Internal product development is budgeted as per business plans associated with the product and managed within the same. Features are prioritized, planned and implemented with product quality in every iteration in Agile mode. This ensures that the product launch can be done at any stage when either the timeline is reached or the budget is exhausted.

For the outsourced portion of the product development, it is a challenge to finalize the budget as the pricing has to be worked out with the external vendor. Pricing in software engineering industry is done in one or a combination of the well-known Fixed Pricing (FP), Time and Materials (TNM), Output based and Outcome based pricing models. Each of these come with their own advantages and disadvantages for the client and the vendor. A suitable pricing model with some variations from the standard models or a hybrid variant is typically worked out as per the context. Agile mode of execution poses additional challenges as requirements are constantly evolving and changes are welcome without the conventional change management clauses. The clients (Product companies) prefer FP so that there is a sense of the cost upfront and in turn the budget for the product development. However, the vendor prefers TNM pricing model as this reduces the chances of cost overruns due to scope uncertainty associated with the agile mode of execution.

In order to address this situation, clients and vendors need to work as partners sharing the risks and rewards by coming to a middle ground between the two extreme positions of TNM and FP. A few ideas the public domain are shared below with references for additional reading.

Clients can accept a TNM pricing initially to refine the specifications, benchmark the sizing of the requirements in terms of story points and such units and understand the stable velocity that the team is able to reach. Subsequently, the vendors can accept a FP per unit of requirements (typically story points) delivered. Because the sizing of the requirements have been benchmarked earlier, efforts per unit output of requirement is expected to be constant. However, there is a chance of effort deviations (overrun / savings). This deviation can be a risk for one party and an opportunity for another. A good approach to address this can be sharing of the risks and the rewards associated with effort deviations since this is not a FP engagement with change request option to address deviations. After each iteration, vendors can be permitted to charge a portion of the effort overrun with a threshold though FP has been agreed per unit of requirement delivered. To be fair to the client, this should be coupled with an offer by vendor to reduce the price (upto a certain threshold) if there was effort savings in an iteration.

Another concern that clients have with TNM is that of the capability and the associated productivity of the team. I have highlighted the challenges in defining and measuring productivity in another post. Assuming that the client and vendor agreed to define and measure productivity, vendor can commit a certain productivity target with an associated reward for doing better than that and an associated penalty if not meeting the productivity target. This would enable clients to choose TNM pricing model with an assurance that the vendor would deliver value for the cost expended and that the priority features would be implemented before the budget or timeline is forcing the project completion due to agile mode of execution.

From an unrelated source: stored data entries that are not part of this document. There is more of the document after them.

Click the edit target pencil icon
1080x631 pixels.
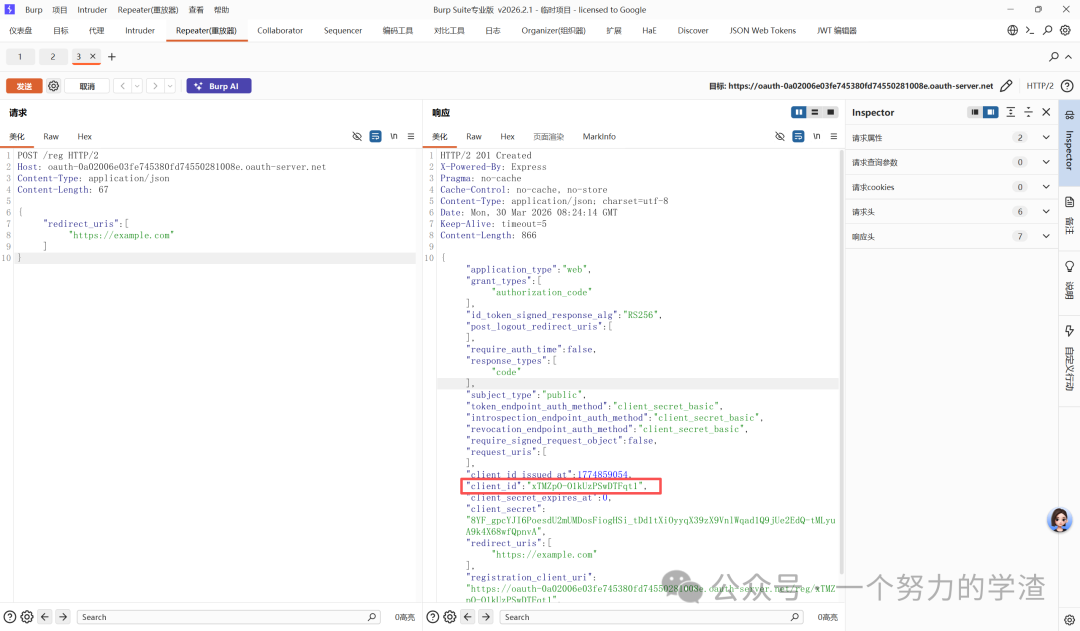(x=1006, y=86)
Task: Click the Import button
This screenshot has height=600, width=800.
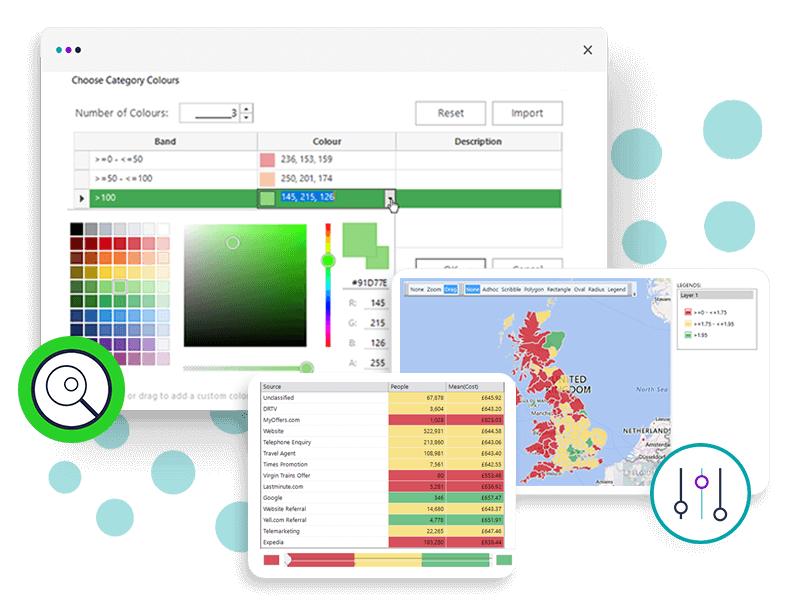Action: point(527,113)
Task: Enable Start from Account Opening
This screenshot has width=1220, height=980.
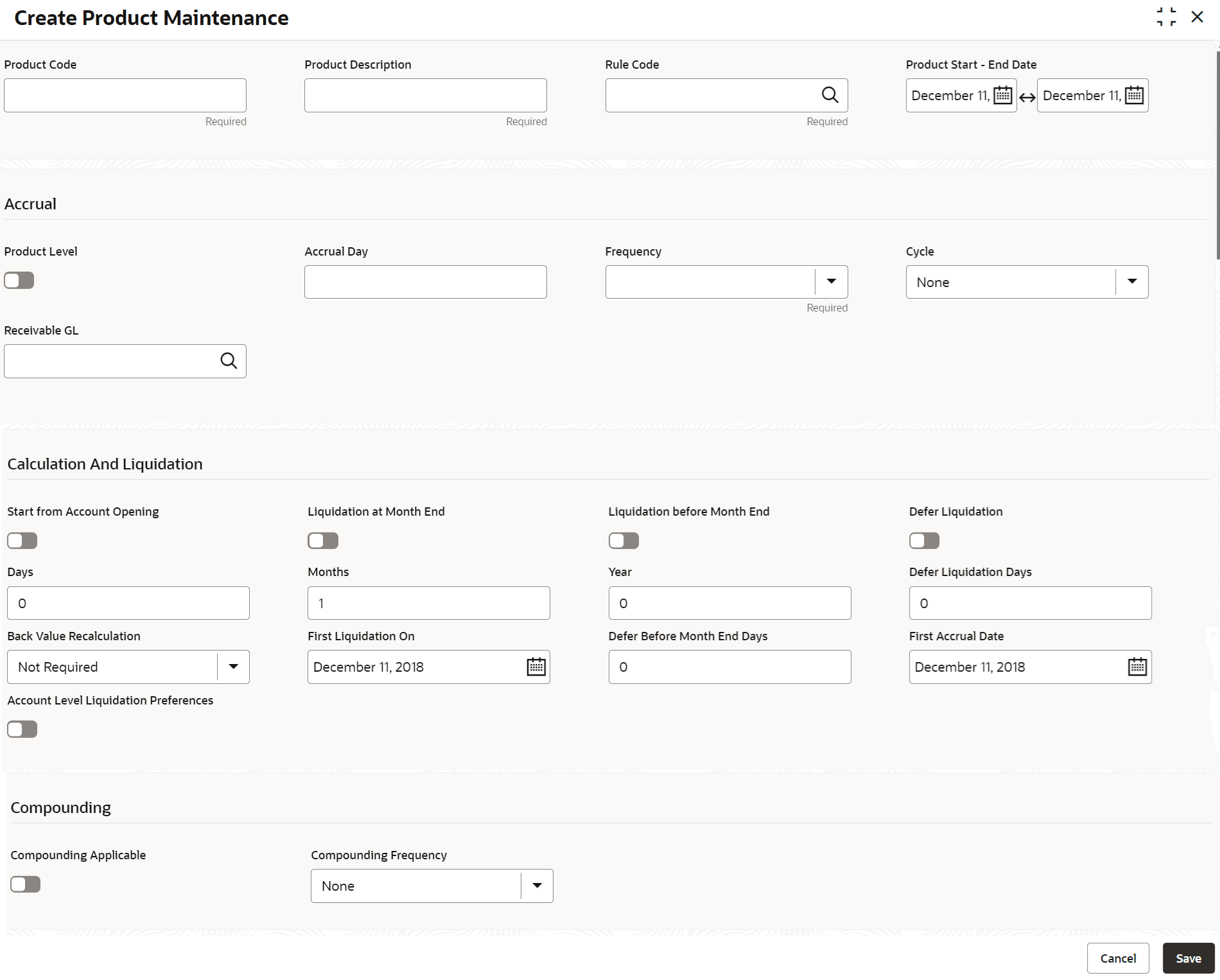Action: (x=22, y=541)
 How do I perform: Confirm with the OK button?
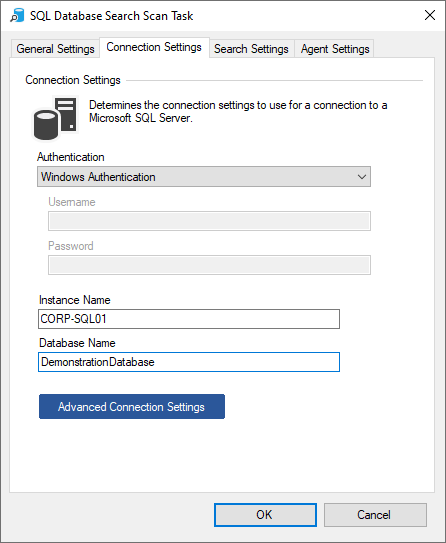pyautogui.click(x=265, y=515)
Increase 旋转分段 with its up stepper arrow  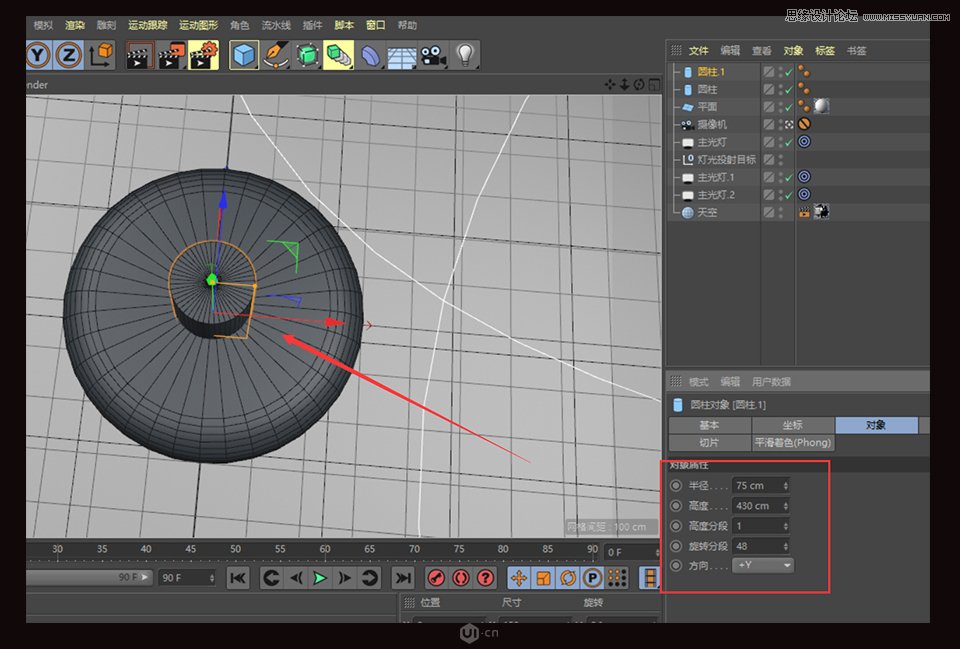click(x=785, y=542)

To manage changes in requirements when FP model is chosen, the total number of story points to be delivered can be maintained as per agreed contract while swapping in priority new requirements and swapping out current requirements which are not priority.

Hybrid pricing is yet another option. Here TNM can be chosen for the portion of software where requirements are still evolving and FP can be chosen for the portion of the software where requirements are clear and technical complexity/uncertainty is minimum. Other combinations of pricing are possible as well in hybrid pricing mode.

In outsourced agile projects, clients and vendors working as partners and sharing the risks & rewards is the way to go!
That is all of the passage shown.